Hands-on: Summarize data
- MultiQC tool with the following parameters:
- In “Results”:
- param-repeat “Insert Results”
- “Which tool was used generate logs?”:
fastp
- param-file “Output of fastp”:
report_json
(output of fastp tool)- param-repeat “Insert Results”
- “Which tool was used generate logs?”:
Samtools
- In “Samtools output”:
- param-repeat “Insert Samtools output”
- “Type of Samtools output?”:
stats
- param-file “Samtools stats output”:
output
(output of Samtools stats tool)- param-repeat “Insert Results”
- “Which tool was used generate logs?”:
Picard
- In “Picard output”:
- param-repeat “Insert Picard output”
- “Type of Picard output?”:
Markdups
- param-file “Picard output”:
metrics_file
(output of MarkDuplicates tool)- param-repeat “Insert Results”
- “Which tool was used generate logs?”:
SnpEff
- param-file “Output of SnpEff”:
csvFile
(output of SnpEff eff: tool)
Conclusion
You have seen now how to import public sequencing data into Galaxy, and you have performed the basic steps of variant calling on a batch of RNA-Seq SARS-CoV-2 data.

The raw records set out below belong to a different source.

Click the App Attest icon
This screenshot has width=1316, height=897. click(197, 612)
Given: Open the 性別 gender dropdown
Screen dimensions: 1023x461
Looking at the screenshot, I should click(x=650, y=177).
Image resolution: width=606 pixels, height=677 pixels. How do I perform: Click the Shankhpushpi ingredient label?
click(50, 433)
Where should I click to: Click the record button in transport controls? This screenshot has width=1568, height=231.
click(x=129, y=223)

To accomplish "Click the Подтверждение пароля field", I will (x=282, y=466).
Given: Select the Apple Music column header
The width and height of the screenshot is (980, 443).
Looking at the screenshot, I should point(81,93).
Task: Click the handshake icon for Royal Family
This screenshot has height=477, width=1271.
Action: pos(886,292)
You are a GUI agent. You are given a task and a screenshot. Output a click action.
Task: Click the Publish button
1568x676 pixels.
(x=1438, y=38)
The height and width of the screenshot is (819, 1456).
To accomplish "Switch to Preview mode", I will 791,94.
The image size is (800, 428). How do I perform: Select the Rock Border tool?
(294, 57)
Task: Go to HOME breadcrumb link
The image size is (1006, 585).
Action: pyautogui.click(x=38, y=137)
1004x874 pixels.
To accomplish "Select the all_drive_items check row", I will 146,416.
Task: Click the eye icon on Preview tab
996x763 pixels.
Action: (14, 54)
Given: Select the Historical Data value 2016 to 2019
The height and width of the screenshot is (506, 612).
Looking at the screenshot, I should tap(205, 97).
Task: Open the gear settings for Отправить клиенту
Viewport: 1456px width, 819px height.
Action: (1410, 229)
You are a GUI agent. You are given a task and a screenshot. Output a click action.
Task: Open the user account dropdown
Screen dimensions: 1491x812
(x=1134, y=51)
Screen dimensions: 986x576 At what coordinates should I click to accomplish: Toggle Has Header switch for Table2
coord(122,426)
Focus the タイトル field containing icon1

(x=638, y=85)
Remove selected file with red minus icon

Galaxy allows you to do a lot more in terms of viral sequence data analysis though. Specifically, the advanced tutorial Mutation calling, viral genome reconstruction and lineage/clade assignment from SARS-CoV-2 sequencing data is highly recommended if you want to learn how to perform a complete and more automated analysis of SARS-CoV-2 sequencing data that does not stop at lists of identified mutations but also produces consensus sequences and lineage assignments for all samples in a batch. This tutorial also shows how to deal with input data other than Illumina paired-end-sequenced RNA-Seq data.